* [Instructions for the task] Below are some records. Quote exactly the lines from the one that contains "[Compartir en Twitter] (70, 217)" through the last, both included, and leave out the pictures.

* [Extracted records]
---------------
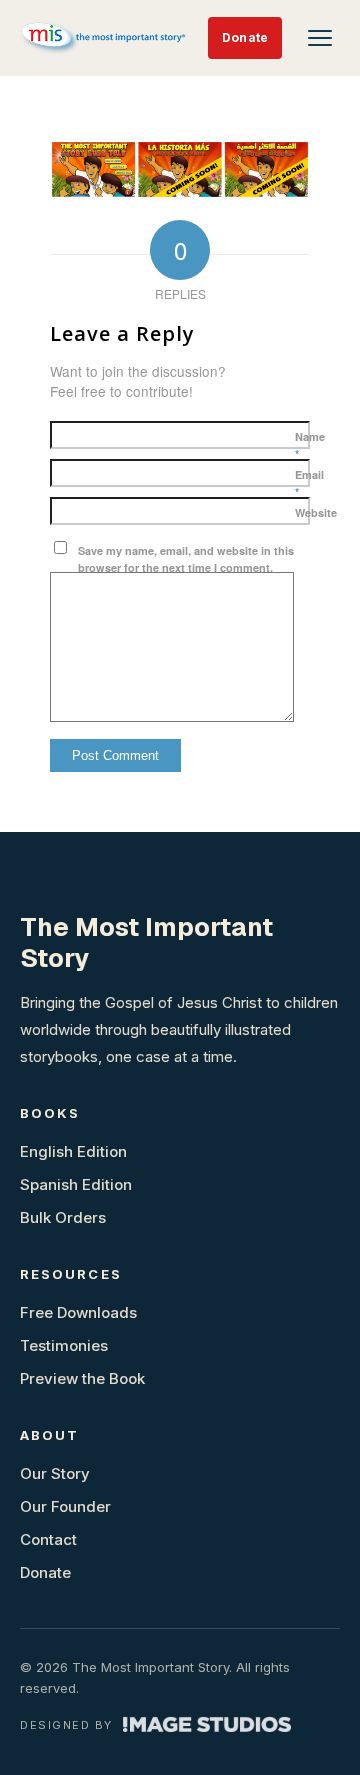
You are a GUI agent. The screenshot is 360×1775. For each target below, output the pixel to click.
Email (309, 483)
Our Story (55, 1473)
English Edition (73, 1151)
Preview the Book (82, 1378)
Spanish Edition (76, 1184)
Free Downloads (78, 1312)
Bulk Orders (63, 1217)
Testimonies (64, 1345)
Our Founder (65, 1506)
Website (316, 512)
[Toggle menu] (320, 38)
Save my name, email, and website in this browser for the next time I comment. (186, 559)
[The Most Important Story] (105, 38)
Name (310, 445)
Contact (48, 1539)
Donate (245, 37)
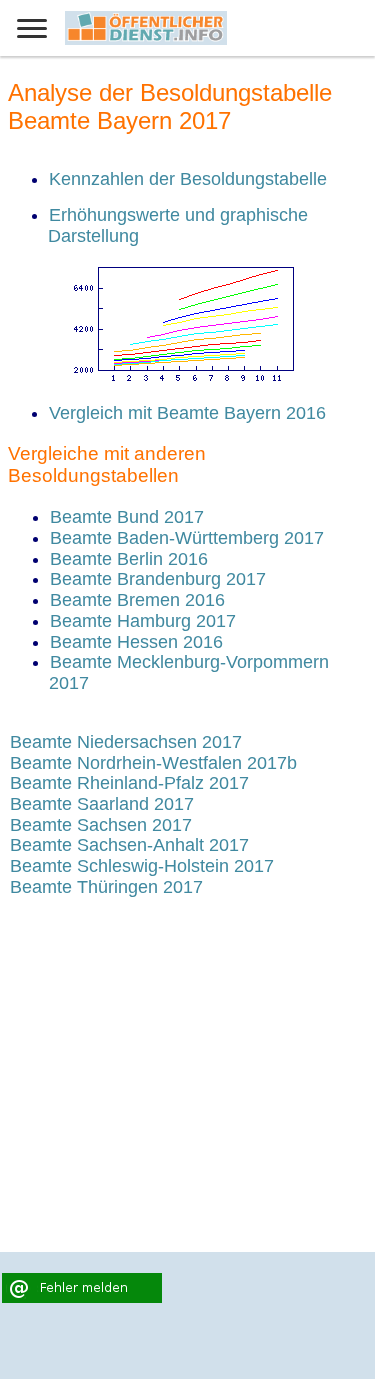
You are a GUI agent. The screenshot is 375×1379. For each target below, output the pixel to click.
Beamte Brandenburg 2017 (158, 579)
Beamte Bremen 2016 (137, 600)
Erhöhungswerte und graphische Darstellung (178, 225)
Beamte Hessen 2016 (136, 642)
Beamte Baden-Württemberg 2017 (187, 538)
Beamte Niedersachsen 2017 (126, 742)
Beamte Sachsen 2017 (101, 825)
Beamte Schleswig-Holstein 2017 (142, 866)
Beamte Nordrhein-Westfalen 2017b (153, 763)
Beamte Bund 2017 (127, 517)
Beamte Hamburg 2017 (143, 621)
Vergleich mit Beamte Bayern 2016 (187, 413)
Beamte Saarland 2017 (102, 804)
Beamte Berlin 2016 (129, 559)
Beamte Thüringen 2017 (106, 887)
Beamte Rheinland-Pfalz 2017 (129, 783)
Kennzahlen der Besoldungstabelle (188, 179)
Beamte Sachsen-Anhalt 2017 (129, 845)
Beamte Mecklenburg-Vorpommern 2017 (189, 672)
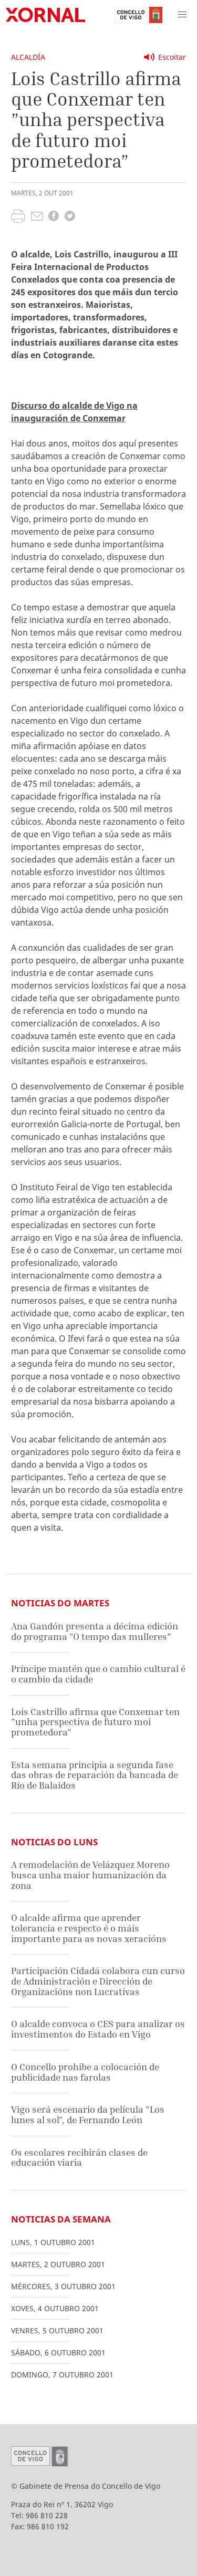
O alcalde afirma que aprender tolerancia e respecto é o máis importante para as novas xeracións (89, 1928)
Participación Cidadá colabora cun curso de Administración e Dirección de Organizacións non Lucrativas (98, 1981)
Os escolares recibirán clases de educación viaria (79, 2157)
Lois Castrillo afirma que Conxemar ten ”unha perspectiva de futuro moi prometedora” (95, 1722)
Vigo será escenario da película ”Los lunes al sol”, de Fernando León (87, 2114)
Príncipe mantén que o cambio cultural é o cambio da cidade (98, 1674)
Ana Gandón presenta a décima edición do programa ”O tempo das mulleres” (94, 1631)
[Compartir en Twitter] (70, 217)
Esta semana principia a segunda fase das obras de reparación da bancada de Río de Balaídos (94, 1775)
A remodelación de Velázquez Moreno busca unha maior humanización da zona (90, 1875)
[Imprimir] (18, 217)
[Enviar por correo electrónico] (37, 217)
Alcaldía (28, 57)
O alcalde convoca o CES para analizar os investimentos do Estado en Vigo (98, 2029)
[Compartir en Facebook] (53, 217)
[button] (182, 14)
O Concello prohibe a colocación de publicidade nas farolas (85, 2072)
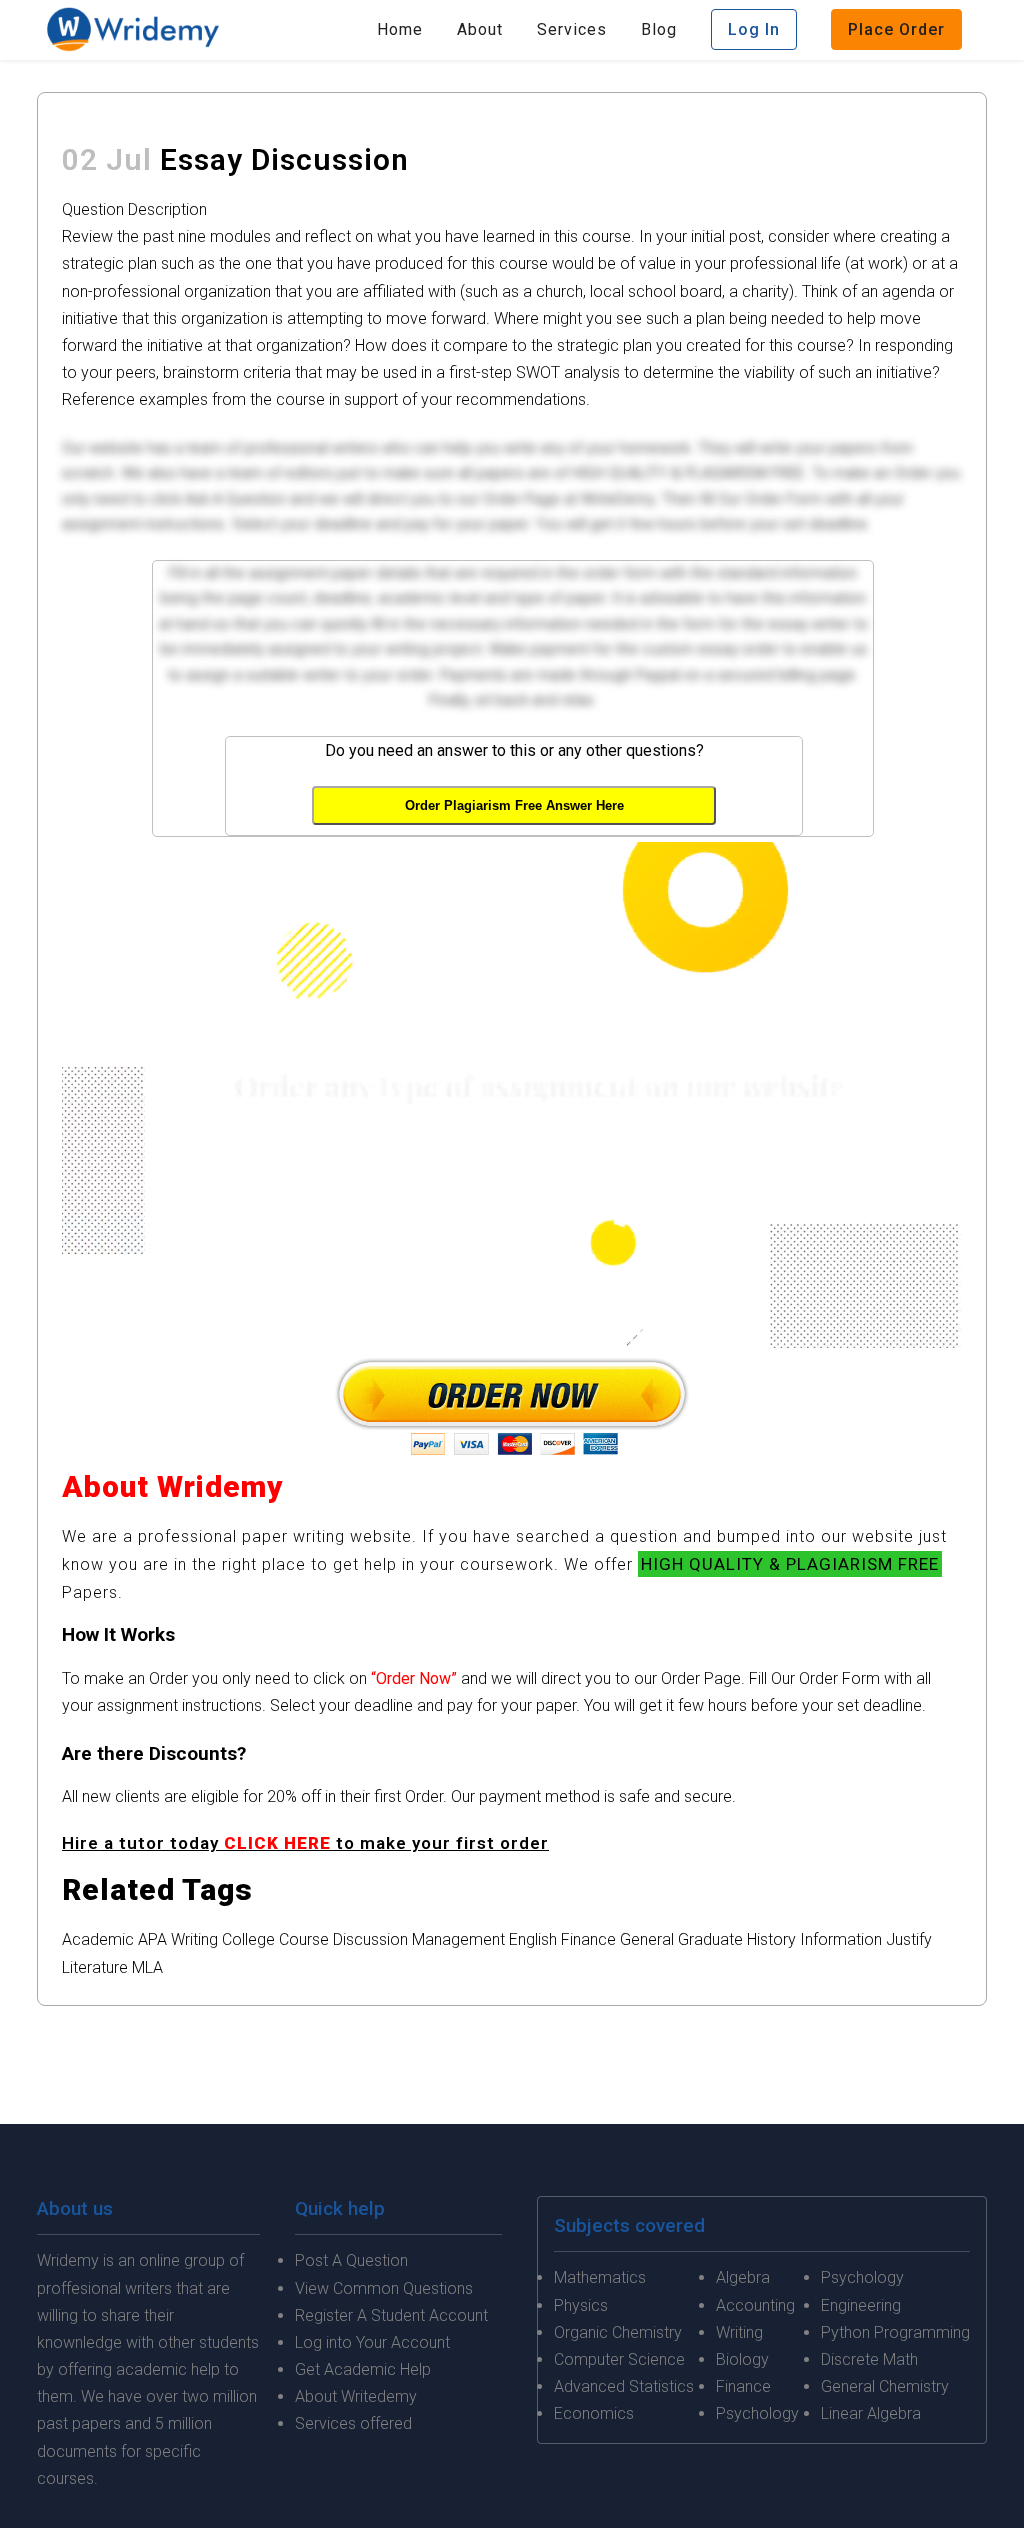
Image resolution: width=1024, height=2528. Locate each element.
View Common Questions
---------------
* [Result below]
[Compartir en Twitter] (70, 217)
Esta semana principia a segunda fase das obras de reparación da bancada de Río de Balaídos (94, 1775)
A remodelación de Velázquez Moreno busca unha maior humanización da zona (90, 1875)
[Imprimir] (18, 217)
[Enviar por correo electrónico] (37, 217)
Alcaldía (28, 57)
O alcalde convoca o CES para analizar os investimentos do Estado en Vigo (98, 2029)
[Compartir en Facebook] (53, 217)
[button] (182, 14)
O Concello prohibe a colocación de publicidade nas farolas (85, 2072)
Image resolution: width=1024, height=2528. Locate each element.
View Common Questions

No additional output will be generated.